-- Start of ITEMS --

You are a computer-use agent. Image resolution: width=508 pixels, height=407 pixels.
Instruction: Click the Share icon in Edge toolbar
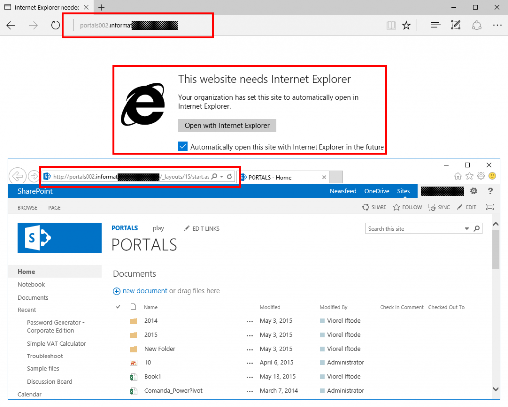[476, 25]
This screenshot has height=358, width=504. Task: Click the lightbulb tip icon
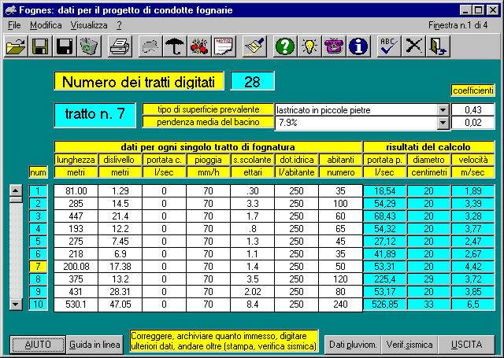309,47
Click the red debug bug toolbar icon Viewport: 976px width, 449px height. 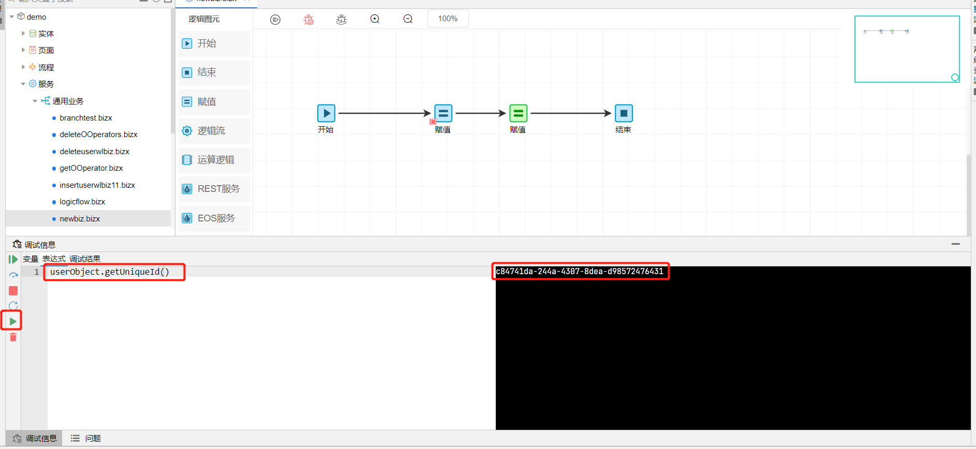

-- End of ITEMS --

• WORK TO COMPLETE: Please rewrite all the entries above, substituting "button" for every "icon" and leaving everything else unchanged. Omit the pictures from your answer.

• CORRECT RESPONSE:
You are a computer-use agent. Image resolution: width=508 pixels, height=407 pixels.
Instruction: Click the Share button in Edge toolbar
[476, 25]
This screenshot has height=358, width=504. Task: Click the lightbulb tip button
309,47
Click the red debug bug toolbar button Viewport: 976px width, 449px height. 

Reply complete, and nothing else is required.